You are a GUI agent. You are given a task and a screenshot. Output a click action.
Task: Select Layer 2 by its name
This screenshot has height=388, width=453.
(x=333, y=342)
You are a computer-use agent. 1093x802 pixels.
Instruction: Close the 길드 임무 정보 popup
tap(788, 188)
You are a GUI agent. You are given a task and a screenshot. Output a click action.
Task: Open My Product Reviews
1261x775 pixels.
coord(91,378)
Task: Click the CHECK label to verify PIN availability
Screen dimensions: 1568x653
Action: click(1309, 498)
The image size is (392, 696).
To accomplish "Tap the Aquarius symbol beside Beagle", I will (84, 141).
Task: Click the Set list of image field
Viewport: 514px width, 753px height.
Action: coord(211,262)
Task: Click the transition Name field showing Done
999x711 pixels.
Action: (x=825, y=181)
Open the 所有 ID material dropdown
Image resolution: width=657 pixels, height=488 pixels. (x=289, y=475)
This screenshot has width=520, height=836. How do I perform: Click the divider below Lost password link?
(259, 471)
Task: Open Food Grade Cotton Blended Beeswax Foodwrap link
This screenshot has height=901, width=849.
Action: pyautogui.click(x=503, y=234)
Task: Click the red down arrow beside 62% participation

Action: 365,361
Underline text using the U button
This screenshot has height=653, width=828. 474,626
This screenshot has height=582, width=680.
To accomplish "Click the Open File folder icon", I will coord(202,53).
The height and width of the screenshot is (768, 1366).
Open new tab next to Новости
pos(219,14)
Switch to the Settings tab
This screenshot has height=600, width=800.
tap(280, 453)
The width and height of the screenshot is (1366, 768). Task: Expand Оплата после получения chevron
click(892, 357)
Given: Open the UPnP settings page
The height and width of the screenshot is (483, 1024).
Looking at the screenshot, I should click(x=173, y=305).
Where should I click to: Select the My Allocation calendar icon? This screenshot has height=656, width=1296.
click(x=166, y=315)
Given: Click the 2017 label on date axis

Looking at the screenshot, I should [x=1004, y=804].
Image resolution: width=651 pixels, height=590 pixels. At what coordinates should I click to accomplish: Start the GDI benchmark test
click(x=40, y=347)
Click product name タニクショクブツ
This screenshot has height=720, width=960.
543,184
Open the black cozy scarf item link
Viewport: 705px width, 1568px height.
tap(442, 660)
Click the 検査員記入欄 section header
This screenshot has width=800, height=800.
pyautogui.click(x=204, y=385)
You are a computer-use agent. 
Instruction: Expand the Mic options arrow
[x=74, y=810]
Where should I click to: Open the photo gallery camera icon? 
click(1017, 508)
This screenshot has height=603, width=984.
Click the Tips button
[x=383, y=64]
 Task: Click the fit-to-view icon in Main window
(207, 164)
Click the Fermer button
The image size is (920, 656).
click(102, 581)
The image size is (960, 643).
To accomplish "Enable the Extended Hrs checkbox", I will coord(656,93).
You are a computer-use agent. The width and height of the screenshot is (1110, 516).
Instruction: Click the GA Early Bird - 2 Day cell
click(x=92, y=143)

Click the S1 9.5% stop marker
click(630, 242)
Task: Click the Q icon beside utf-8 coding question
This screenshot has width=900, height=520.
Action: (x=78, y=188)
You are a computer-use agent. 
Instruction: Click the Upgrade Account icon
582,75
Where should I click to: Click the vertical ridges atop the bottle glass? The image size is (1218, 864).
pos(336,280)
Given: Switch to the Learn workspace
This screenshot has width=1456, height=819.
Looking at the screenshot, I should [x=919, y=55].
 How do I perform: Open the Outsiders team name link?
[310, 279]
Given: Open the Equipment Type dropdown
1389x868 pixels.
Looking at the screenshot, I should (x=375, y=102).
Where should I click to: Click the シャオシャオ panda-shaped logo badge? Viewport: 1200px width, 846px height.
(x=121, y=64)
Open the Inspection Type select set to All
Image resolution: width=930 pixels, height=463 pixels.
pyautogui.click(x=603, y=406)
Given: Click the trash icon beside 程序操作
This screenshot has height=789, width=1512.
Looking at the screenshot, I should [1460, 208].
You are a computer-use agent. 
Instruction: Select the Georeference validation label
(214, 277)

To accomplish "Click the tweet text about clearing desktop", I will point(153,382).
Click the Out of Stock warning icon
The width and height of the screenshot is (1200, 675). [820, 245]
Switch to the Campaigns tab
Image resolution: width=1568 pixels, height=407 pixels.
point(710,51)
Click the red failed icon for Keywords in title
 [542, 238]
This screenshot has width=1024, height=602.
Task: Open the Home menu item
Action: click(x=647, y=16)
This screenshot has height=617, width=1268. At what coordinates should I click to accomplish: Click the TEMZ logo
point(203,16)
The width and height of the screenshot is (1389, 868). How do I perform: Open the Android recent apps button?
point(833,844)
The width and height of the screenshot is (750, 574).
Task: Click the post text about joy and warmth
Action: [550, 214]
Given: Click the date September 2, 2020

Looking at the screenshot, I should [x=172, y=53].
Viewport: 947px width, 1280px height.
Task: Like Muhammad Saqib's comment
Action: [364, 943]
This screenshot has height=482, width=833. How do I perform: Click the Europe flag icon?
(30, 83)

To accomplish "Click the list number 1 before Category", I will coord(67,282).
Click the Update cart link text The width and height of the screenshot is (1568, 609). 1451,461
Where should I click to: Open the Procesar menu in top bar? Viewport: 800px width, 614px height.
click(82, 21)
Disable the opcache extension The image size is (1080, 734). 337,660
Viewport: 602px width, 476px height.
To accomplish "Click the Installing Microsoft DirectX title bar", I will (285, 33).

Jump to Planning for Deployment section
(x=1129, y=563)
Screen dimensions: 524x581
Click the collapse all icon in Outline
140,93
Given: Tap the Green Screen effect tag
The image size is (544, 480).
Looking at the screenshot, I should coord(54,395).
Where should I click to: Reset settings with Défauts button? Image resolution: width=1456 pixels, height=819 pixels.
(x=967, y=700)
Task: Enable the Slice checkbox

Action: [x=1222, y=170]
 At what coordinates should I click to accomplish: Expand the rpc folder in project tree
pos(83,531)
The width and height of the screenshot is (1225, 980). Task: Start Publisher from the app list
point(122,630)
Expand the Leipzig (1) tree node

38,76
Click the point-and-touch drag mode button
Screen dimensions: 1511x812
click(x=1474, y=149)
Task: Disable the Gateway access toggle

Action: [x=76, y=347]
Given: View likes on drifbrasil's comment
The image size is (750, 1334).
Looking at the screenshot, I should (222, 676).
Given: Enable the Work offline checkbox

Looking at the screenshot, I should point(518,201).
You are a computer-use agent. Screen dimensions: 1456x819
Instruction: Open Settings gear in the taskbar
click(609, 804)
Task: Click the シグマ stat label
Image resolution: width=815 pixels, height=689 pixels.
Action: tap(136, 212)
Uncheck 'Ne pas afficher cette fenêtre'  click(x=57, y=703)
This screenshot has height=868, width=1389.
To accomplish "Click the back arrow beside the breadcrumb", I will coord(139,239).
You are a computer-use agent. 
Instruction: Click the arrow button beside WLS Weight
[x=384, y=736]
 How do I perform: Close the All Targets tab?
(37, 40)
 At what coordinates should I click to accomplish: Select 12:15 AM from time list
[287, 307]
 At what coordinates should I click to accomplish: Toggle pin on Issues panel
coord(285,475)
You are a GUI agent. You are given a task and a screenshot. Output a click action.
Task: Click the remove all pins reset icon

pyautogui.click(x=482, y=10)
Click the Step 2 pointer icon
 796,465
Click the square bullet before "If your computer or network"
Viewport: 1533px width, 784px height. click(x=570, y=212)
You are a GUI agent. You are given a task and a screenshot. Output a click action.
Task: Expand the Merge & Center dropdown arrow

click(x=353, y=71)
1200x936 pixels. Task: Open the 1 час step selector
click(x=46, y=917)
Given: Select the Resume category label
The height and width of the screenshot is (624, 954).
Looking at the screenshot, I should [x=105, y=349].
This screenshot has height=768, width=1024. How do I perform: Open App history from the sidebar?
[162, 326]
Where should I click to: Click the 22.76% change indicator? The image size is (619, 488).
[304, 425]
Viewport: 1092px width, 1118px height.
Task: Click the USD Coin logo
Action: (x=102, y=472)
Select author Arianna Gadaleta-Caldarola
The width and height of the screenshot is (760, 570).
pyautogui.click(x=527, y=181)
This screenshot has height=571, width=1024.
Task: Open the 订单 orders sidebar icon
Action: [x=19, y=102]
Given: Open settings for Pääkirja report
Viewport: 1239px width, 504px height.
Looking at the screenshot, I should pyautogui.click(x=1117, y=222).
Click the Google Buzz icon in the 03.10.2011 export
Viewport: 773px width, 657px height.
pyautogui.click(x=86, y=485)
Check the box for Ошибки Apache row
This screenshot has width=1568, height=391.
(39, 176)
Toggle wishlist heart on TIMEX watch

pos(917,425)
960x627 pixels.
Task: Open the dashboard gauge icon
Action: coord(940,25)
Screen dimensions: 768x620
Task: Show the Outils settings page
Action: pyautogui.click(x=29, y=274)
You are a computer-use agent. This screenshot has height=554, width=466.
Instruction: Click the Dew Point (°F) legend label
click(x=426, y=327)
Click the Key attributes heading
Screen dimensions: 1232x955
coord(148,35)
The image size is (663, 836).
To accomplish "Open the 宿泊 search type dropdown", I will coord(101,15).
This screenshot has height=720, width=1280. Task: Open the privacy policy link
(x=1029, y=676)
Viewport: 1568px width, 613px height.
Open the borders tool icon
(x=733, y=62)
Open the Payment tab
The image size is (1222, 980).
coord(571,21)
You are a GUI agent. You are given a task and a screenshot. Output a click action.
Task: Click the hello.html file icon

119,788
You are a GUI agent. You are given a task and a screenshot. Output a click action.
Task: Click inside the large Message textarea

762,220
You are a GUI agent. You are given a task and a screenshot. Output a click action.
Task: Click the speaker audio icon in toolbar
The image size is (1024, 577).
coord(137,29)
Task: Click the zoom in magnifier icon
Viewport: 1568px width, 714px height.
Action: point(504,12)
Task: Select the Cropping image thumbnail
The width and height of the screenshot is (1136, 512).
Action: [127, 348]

_DIRECTIONS_
Show all lines above containing "field".

_SOLUTION TO THIS PROBLEM_
Task: Click the Set list of image field
Task: Click the transition Name field showing Done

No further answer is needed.